Tiny Stories, Tiny Tales

drama queen finis

Well. We put down Abby yesterday. And I cannot stop sorrowing. She was with me for nearly eleven years- my brother found her in a tree on the farm when the rest of us were off in Toronto. I was eighteen then and I'm twenty-eight now. She always chose to be around me, preferred my lap, my bedroom, Me. So when I married, of course she came along! And she was always my darling pet, very pretty, very floofy and quite funny. And now…she doesn't sit in my lap when I pull out my knitting. Nor will she watch from her perch on a kitchen chair when I'm cooking. Nor will she watch me write or try to lie on my paper while I write. She was constantly around me, she followed me through the house nearly all the time. She tended to be wherever I was and she picked up funny little habits and then dropped them every few months or so.

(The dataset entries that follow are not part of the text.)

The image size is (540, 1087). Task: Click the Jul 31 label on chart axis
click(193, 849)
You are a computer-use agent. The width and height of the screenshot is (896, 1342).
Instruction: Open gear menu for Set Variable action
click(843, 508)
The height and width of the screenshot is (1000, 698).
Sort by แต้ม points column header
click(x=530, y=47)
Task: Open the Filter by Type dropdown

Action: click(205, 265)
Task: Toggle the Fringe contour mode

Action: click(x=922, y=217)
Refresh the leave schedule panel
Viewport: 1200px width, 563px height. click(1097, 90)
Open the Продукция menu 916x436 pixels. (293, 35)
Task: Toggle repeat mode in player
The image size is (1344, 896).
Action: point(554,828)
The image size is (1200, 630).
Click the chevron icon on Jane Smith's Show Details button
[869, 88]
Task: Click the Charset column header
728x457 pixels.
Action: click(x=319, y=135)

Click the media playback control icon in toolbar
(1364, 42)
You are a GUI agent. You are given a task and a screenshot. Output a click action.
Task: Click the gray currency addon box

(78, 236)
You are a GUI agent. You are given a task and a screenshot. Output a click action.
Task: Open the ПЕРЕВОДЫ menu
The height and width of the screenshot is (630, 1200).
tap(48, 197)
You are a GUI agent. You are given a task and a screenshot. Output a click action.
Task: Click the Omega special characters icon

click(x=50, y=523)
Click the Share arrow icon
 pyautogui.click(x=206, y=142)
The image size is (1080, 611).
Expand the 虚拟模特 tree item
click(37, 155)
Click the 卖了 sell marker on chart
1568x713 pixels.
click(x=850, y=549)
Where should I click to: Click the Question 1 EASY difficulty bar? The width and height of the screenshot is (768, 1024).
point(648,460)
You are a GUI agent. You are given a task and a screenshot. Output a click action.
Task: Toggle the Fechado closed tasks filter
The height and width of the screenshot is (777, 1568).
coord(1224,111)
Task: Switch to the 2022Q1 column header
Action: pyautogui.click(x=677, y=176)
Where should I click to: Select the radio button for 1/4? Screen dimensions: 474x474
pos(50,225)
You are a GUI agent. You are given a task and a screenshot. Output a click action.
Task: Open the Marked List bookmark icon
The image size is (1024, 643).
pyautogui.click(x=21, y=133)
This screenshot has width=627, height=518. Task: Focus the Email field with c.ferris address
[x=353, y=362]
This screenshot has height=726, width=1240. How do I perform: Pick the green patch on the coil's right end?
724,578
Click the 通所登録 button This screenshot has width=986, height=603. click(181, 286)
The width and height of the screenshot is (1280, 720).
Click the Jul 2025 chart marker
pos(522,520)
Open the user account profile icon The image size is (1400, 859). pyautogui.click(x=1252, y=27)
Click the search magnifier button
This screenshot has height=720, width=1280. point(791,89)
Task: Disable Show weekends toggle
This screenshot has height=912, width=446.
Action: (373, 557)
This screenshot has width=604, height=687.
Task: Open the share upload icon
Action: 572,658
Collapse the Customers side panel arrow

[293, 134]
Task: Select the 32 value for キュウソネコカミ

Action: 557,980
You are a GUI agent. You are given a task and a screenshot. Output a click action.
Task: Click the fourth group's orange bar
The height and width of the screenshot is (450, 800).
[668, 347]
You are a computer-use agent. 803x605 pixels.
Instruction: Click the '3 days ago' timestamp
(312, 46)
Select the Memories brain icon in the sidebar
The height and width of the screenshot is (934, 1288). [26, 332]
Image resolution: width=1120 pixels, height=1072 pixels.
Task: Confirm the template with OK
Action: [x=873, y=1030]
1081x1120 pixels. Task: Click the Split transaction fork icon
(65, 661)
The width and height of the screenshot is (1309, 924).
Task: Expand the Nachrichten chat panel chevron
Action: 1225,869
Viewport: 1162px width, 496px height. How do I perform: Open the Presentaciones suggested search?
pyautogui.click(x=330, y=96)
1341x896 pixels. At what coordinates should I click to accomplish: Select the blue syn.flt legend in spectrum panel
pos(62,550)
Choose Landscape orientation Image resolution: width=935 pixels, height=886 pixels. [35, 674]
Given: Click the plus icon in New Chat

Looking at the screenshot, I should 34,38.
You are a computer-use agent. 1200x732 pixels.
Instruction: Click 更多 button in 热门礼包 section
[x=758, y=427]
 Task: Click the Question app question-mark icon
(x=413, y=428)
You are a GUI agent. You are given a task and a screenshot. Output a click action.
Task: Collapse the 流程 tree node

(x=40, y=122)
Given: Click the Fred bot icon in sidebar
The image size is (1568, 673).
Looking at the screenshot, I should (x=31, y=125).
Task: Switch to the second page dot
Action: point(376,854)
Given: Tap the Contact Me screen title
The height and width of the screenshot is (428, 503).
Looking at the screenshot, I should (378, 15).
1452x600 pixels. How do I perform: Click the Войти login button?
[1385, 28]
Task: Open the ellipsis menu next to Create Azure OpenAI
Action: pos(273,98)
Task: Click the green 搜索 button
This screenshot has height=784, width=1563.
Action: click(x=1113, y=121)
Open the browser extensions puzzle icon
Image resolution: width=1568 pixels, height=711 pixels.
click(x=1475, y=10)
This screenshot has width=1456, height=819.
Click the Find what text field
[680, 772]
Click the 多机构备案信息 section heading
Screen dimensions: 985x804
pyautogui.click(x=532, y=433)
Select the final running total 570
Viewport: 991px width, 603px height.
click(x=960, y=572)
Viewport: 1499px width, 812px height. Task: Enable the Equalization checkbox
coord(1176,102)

And she's gone! My brain is having a devil of a time parsing this. We chose to put her down partially for the expense and partially because of her terrible reaction to the vet's the first time a month ago. I mean…she stopped eating for awhile afterwards and I just wonder…well, anyway. It's over. Her suffering is over (because she was suffering. She was drinking constantly and had bad diarrhea) but…is it? What is on the other side of this life? I can only hope, so quietly, very quietly, that she doesn't disappear into nowhere and nothing. She doesn't become blackness, blankness, nothingness. That's she's off somewhere else without her ailing, dying body and that someday…I'll get to see her. Because we were friends. Excellent friends and connections like that just don't die. Not even with pets, I so quietly hope.

So here's to my tender little friend whom I loved and love so much. I wish you didn't have to go, Pud, and well…goodnight, sweet princess, and flights of angels sing thee to thy rest.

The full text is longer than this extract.